**WHAT THE TASK ASKS**
Please keep pictures out of the copy, and print exactly the lines from the one containing "The width and height of the screenshot is (595, 350)." through the end of the records.

**EXTRACTED DATA**
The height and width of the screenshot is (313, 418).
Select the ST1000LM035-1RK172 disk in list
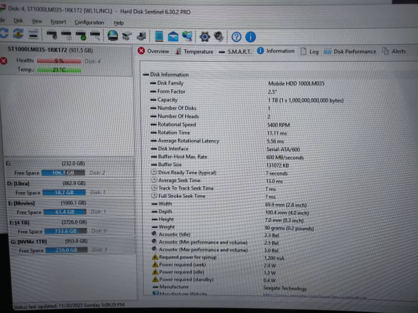50,50
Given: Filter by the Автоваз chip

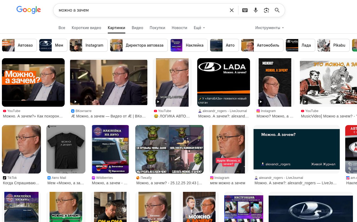Looking at the screenshot, I should tap(19, 45).
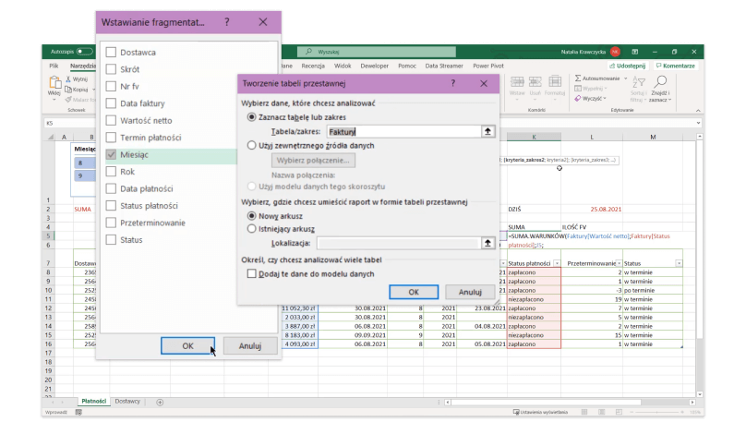Uncheck the Miesiąc checkbox
Viewport: 746px width, 446px height.
[112, 154]
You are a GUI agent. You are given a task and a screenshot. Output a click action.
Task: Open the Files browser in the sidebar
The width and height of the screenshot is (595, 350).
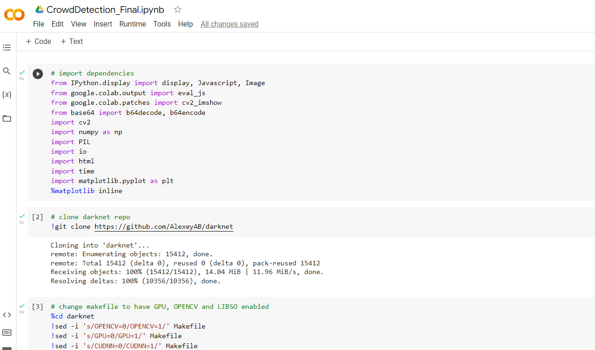tap(7, 118)
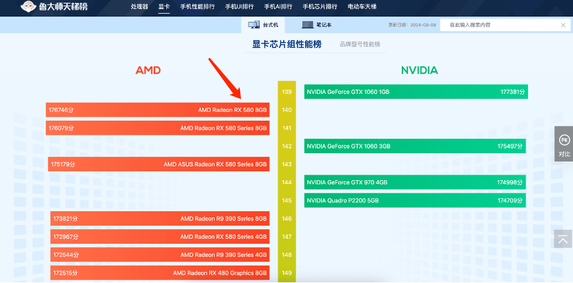The width and height of the screenshot is (573, 283).
Task: Click NVIDIA Quadro P2200 5GB entry
Action: (416, 200)
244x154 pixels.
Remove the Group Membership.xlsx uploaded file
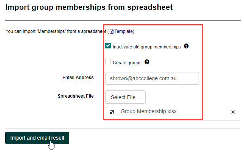point(233,112)
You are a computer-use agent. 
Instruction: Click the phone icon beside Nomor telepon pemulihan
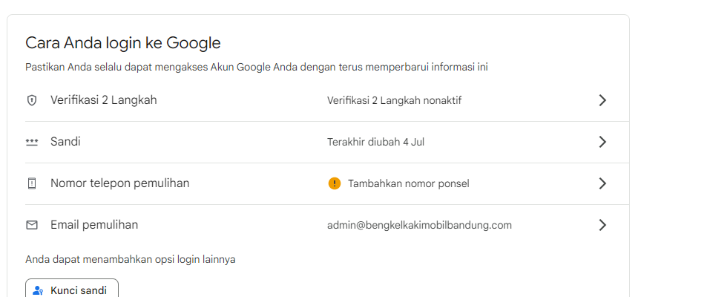tap(32, 183)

**REPLY**
The width and height of the screenshot is (595, 350).
tap(7, 118)
The width and height of the screenshot is (573, 283).
Task: Click NVIDIA Quadro P2200 5GB entry
Action: (416, 200)
244x154 pixels.
Remove the Group Membership.xlsx uploaded file
point(233,112)
You are a computer-use agent. 
Instruction: Click the phone icon beside Nomor telepon pemulihan
tap(32, 183)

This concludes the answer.